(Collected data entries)
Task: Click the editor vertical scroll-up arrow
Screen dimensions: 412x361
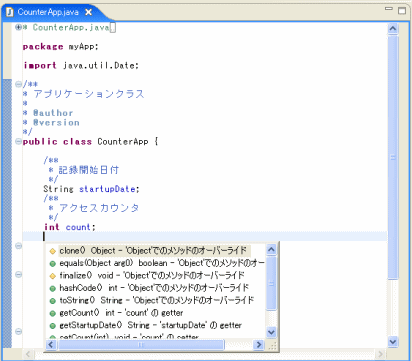Action: tap(393, 29)
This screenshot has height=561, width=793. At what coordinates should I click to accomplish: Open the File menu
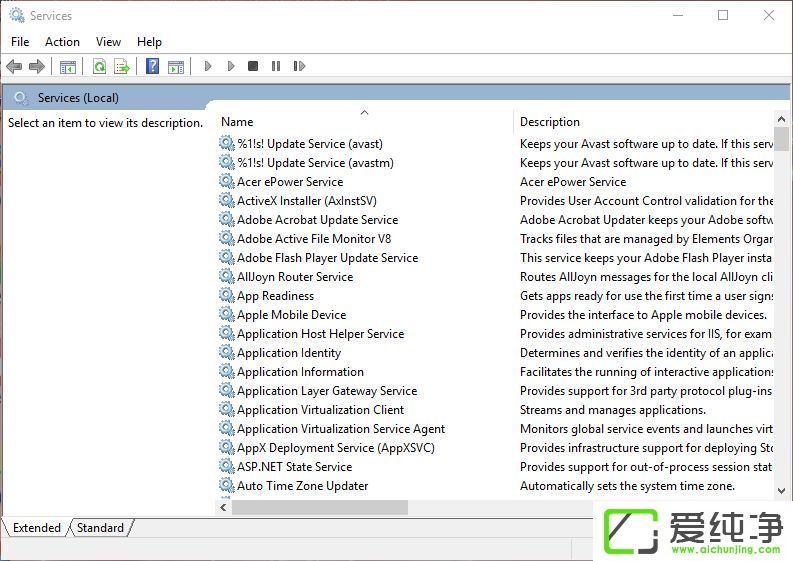coord(20,42)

What is required: Exact copy, pictures omitted: every line from the one holding "Screen dimensions: 412x361" through the last line of the data above, and nothing else.

Exercise answer:
Screen dimensions: 412x361
Action: tap(393, 29)
This screenshot has height=561, width=793. At what coordinates should I click to accomplish: Open the File menu
coord(20,42)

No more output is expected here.